The IAB and Ernst & Young estimate that $4.6 billion is lost due to ad fraud / non human traffic annually in the US. This is only one estimate, there are numerous estimates, with some reaching over 10 billion. However, most of these figures are somewhat down to guesswork, due to the ever changing nature of ad fraud. Ad fraud is an arms race that is constantly evolving with improved levels of sophistication and new bot networks popping up daily.

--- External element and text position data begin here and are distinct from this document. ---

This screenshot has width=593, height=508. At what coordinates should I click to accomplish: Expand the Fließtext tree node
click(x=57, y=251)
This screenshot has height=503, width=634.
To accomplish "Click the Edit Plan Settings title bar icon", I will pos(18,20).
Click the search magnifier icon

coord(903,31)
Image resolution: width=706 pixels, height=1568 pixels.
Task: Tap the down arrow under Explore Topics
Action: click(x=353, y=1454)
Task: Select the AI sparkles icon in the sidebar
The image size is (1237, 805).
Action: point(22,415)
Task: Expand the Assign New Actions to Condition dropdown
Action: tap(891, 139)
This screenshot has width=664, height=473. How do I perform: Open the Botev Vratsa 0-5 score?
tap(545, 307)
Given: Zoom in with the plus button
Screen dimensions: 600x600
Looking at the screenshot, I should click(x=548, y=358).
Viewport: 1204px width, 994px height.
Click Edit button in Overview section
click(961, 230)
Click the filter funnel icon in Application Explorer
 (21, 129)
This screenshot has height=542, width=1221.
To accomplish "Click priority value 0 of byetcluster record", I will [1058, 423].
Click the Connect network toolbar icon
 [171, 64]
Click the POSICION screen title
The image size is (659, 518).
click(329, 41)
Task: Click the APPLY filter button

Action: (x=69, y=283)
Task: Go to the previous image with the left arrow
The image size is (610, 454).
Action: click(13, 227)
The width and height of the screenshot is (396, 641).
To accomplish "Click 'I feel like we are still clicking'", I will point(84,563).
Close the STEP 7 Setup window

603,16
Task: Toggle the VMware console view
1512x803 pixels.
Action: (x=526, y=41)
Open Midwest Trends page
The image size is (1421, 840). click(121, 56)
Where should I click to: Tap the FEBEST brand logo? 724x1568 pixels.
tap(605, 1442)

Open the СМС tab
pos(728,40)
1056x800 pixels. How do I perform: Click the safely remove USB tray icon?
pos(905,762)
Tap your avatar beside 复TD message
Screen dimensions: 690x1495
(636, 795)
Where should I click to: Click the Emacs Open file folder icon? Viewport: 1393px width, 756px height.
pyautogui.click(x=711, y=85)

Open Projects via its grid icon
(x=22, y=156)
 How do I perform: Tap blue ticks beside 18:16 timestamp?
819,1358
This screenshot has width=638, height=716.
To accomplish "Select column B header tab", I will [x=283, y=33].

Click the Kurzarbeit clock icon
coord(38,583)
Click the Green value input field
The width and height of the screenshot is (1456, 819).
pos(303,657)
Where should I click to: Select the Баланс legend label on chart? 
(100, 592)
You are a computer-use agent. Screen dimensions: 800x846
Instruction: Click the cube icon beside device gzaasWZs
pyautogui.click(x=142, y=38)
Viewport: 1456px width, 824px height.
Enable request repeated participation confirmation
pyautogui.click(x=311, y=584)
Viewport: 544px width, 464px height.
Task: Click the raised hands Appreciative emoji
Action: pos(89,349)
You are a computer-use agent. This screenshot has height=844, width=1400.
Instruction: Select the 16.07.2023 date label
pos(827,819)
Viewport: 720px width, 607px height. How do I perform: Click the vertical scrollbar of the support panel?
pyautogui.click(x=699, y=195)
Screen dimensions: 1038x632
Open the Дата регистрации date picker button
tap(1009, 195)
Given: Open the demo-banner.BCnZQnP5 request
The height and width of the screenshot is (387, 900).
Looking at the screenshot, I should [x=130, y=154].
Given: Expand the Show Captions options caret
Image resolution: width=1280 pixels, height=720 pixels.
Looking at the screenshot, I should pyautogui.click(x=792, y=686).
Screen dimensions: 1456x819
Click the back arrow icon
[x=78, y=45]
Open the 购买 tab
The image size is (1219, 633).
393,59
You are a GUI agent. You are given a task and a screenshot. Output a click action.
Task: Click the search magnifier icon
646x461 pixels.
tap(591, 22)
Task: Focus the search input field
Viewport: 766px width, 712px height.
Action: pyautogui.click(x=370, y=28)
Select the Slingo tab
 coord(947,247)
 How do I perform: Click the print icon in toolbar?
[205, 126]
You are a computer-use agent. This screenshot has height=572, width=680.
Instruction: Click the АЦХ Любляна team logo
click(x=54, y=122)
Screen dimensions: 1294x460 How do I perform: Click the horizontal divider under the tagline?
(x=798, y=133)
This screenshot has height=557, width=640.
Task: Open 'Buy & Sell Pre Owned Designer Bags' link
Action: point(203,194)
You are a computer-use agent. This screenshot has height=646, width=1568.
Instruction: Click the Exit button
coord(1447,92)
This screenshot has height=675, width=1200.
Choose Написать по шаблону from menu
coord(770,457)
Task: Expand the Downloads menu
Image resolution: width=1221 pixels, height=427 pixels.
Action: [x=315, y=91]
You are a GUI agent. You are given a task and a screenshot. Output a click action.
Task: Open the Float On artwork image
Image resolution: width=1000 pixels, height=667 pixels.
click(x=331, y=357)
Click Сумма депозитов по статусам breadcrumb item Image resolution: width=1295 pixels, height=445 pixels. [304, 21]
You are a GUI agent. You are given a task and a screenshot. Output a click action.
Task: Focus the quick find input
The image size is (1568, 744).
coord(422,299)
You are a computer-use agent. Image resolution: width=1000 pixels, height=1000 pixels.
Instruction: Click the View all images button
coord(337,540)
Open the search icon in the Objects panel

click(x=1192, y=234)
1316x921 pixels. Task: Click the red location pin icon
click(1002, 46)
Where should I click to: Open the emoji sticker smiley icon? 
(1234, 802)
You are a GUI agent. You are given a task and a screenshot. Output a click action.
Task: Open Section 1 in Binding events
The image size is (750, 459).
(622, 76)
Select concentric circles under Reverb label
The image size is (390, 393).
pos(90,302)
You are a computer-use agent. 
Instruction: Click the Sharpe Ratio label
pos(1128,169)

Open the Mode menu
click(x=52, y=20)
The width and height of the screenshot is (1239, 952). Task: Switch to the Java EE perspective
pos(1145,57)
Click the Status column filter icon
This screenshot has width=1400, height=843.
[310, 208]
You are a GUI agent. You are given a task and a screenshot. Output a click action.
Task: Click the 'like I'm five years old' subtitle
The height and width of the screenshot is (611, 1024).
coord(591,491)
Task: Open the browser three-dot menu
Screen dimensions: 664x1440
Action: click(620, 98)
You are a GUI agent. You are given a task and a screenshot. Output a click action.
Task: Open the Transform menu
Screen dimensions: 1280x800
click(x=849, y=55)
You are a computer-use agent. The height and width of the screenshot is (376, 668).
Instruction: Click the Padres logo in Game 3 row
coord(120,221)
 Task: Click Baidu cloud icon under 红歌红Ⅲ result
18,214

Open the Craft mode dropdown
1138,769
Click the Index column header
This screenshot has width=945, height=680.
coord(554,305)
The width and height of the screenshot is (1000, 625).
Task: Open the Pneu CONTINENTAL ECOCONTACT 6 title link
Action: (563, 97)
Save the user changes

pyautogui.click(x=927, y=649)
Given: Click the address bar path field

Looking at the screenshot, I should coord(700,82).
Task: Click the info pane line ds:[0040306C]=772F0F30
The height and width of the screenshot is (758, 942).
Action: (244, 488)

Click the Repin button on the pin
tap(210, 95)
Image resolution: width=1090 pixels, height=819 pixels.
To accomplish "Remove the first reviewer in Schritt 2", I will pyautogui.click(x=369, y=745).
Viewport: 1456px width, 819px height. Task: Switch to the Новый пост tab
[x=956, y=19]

But what makes ad fraud so attractive to fraudsters? Why do they choose this medium of crime over others? One of the main attractions is the vast sum of money that can be made from ad fraud, with fraudsters having the potential to pocket billions. There is also no scaling issue with ad fraud, take stealing cars for example, you need to constantly find good cars to continue with your chosen method of crime. Whereas ad fraud is often viewed as a money tree for cyber criminals. As soon as cyber criminals start generating traffic and getting paid for it, they can keep doing that indefinitely. The only restrictions for fraudsters are the technical limits of their botnet.
Fraudsters continue to target online advertising due to the limited risk of penalty associated with ad fraud. Unfortunately ad fraud falls in the grey area in many jurisdictions, making it very hard to prosecute fraudsters. This results in many fraudsters viewing ad fraud as very low risk, with very high payout potential.
To understand why ad fraud has flourished in online advertising we need to look at how we measure the success of advertising. Part of the reason ad fraud has become such a big problem is because historically rather than brand lift or conversions, the industry has been looking at the wrong metrics. For too long the focus has been on using things such as click through rate (CTA), or time spent on a page as a proxy for effective advertising. The problem with using CTA, time spent on a page or any of these types of behavioural metrics is that they’re very easy to game.
There are three main methods that we employ to try and tackle the ever evolving problem of ad fraud: behavioral and network analysis, browser and device analysis and malware and targeting analysis.
Whilst measurement and analytics companies have built sophisticated products that tackle the threat of ad fraud, to truly tackle ad fraud we need to see a shift in how we measure as an industry. Don’t you want to stop wasting thousand of dollars of ad spend on non human traffic that will never lead to a conversion? To tackle ad fraud the industry needs to stop relying on measurement metrics and make a move towards measuring brand lift and conversions. In doing this you will help to ensure that your advertising spend isn’t being wasted on non human traffic, and instead goes towards influencing real humans interested in purchasing your products.